Liisa North’s short monograph, the second in David E. Apter’s “Politics of Modernization” series, outlines the pattern of civil-military relations from caudillo origins in three neighboring republics, Chile, Peru, and Argentina. The author characterizes the early national period by the fragmentation of authority created through the dissolution of royal organization and legitimacy. She measures progress in terms of achievement of internal stability—a rather coldblooded criterion but effective for her purposes.
Each country developed its armed forces sector according to local conditions and with markedly differing results. Following Independence the Chilean military drew from the conservative colonial elite, but by 1890 officers were coming from the middle class, and a German chief of staff was remaking the military on the Prussian model. After brief activity in politics during the 1920s and 1930s the armed forces withdrew from the political arena.

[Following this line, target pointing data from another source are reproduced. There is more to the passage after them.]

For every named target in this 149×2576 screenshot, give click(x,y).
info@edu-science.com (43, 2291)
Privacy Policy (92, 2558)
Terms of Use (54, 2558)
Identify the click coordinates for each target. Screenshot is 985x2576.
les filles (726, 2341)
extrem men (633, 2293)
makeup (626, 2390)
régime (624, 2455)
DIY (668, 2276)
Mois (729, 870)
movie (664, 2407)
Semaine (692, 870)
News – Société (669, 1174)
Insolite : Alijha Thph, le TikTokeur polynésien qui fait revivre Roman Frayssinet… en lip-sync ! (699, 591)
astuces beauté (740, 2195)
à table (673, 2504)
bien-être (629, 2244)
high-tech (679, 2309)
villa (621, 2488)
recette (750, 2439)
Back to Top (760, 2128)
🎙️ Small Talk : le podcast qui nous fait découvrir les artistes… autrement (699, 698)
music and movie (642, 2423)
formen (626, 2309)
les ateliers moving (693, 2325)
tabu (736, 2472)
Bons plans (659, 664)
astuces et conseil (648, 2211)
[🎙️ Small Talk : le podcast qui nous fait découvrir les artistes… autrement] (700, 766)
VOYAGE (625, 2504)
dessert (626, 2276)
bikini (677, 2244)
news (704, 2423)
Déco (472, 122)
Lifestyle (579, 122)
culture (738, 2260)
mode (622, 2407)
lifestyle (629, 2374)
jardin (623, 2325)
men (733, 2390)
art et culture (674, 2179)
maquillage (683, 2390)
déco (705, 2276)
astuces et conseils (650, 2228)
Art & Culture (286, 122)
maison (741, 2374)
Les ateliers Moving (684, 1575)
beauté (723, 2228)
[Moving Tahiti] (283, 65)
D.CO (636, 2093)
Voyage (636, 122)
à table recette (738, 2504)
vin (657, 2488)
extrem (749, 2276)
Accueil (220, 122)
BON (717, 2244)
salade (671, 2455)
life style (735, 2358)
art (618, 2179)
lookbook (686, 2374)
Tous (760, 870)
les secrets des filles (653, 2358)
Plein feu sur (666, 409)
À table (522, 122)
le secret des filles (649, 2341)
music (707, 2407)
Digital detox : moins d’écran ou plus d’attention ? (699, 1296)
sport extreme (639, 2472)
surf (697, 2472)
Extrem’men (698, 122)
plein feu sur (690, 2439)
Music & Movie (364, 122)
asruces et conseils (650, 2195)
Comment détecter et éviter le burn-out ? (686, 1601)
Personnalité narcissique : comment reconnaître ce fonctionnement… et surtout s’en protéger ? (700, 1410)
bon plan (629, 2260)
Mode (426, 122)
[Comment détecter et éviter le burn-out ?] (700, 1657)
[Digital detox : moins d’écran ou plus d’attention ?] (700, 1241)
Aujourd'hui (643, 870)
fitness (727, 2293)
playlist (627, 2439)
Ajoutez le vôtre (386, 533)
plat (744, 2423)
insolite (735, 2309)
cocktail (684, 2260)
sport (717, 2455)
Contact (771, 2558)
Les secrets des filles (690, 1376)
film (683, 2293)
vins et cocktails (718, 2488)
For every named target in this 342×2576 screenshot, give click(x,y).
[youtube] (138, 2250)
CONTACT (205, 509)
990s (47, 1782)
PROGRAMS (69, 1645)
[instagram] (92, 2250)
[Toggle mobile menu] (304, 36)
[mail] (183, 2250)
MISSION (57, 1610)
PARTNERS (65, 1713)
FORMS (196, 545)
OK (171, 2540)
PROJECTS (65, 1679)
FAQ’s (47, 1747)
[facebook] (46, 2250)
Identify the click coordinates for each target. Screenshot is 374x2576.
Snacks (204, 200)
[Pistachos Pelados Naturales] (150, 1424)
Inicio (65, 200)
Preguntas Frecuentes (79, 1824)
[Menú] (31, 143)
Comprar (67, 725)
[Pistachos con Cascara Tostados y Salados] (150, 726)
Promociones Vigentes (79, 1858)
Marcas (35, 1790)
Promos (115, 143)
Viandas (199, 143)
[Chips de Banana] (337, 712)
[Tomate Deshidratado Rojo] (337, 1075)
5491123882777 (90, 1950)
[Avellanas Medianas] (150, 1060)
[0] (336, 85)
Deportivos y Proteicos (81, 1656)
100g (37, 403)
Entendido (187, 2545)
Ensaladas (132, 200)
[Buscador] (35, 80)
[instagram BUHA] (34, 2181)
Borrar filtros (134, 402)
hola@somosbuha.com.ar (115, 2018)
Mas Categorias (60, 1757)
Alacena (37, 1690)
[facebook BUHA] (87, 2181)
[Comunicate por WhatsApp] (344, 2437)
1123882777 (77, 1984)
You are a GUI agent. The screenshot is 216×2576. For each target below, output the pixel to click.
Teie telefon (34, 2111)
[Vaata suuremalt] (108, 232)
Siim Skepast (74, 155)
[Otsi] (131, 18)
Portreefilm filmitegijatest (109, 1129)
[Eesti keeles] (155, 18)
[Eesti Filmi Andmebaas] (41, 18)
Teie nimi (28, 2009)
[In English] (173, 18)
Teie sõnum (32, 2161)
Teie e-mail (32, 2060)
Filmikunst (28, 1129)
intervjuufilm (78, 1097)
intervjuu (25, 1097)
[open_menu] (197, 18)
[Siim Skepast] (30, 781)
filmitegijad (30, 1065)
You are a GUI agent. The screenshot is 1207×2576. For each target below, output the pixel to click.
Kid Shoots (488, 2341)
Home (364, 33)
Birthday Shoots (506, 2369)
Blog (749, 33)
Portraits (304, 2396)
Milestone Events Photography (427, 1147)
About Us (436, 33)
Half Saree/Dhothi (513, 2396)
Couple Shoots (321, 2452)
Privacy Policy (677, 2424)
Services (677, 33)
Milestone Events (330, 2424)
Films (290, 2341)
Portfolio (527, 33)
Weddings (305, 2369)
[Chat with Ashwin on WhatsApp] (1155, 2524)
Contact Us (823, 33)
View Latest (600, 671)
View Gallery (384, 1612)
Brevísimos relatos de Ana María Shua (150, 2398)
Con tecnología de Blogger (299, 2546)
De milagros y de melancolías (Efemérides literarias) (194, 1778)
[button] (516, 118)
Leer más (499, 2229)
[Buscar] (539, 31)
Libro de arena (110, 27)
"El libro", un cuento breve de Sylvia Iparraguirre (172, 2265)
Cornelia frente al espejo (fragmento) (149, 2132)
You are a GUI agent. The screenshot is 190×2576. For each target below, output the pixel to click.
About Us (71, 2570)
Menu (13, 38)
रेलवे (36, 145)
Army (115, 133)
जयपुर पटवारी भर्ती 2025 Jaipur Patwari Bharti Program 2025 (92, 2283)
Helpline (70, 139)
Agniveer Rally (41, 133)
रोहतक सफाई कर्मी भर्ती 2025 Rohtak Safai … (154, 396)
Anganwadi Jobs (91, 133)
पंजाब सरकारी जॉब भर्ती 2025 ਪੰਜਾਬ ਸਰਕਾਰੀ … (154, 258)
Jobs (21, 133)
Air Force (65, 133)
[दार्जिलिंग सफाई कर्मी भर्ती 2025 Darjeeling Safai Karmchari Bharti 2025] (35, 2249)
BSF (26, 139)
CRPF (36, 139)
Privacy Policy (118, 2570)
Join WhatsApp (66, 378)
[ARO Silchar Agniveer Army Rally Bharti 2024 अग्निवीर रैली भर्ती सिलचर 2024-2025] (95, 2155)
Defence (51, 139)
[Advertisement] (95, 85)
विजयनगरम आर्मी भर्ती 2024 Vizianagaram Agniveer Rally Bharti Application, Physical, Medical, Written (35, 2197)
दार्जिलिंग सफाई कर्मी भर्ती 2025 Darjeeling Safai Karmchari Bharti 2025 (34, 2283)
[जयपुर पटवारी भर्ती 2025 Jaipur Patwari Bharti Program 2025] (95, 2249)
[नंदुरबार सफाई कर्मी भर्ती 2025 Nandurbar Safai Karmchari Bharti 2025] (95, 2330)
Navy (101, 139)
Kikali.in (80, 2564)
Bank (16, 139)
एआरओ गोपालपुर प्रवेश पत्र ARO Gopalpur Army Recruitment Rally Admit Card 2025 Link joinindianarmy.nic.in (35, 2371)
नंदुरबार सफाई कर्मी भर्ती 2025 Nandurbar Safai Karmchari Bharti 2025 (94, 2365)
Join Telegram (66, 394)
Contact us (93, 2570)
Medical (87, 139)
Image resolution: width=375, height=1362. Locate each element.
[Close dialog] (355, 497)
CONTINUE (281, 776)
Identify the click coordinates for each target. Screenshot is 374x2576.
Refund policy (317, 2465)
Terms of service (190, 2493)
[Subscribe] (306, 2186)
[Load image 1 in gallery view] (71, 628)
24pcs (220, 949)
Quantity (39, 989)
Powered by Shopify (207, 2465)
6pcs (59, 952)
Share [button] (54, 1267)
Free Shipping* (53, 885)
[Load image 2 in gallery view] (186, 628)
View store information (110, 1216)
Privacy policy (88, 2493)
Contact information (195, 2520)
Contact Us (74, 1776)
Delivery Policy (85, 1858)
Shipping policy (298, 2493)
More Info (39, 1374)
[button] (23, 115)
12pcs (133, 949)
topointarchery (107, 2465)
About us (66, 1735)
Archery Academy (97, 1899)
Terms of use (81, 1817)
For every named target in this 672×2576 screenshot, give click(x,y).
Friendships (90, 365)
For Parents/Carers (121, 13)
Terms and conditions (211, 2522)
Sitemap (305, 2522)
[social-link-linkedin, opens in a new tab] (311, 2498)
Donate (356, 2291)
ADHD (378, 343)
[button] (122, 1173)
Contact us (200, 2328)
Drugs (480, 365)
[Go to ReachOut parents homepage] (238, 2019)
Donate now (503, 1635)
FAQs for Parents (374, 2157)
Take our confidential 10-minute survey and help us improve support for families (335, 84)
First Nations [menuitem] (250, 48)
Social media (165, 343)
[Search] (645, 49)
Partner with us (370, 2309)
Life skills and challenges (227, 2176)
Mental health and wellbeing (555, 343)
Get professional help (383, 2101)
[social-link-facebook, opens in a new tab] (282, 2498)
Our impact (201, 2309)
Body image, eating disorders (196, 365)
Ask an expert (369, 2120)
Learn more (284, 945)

Disunity hindered the modernization process in Argentina; education of officers on European models began under Mitre’s presidency (1862-68), but caudillo traits remained beyond the Sarmiento era. By the post-Perón era the military had become so much influenced by middle-class polities that it divided ideologically among itself and temporarily destroyed its capacity for independent action. In Peru what the author calls the “persistence of the unlegitimized patrimonial order” (p. 21) preserved the military-elite alliance until the 1950s, when the officer corps reacted to what it considered insensitivity to social unrest among the upper classes. As far as Argentina is concerned, it would be interesting to see if the Ongañía golpe fits the author’s scheme. She does anticipate it, holding in her conclusion that “the ideology of development, and its justification for professional intervention, may be a genuine new factor in the future role of the military” (p. 63).
The Barber-Ronning volume examines this phenomenon as it has developed in the last decade, especially after the meetings in Bogota (1960) and Punta del Este (1962). Spurred by the United States, the Latin American military has cast itself in the role of protector against internal subversion and executor of technical progress. Such United States government programs as the Army’s Caribbean School in Panama and the Inter-American Defense College have trained scores of officers, most of them in counterinsurgency tactics. The effect has been to put the military, for better or worse, in the social reform business. Direct aid for roads, schools, hospitals, and public relations has enlarged the military role and placed added responsibility on its shoulders. In the light of the recent coups in the name of democracy and socio-economic progress in Brazil and Argentina, the civic action concept merits reevaluation.
Both works, especially the North paper, are effective but a little thin. They offer useful appendices, although the Barber-Ronning tables (p. 252) show editorial unfamiliarity with Brazil.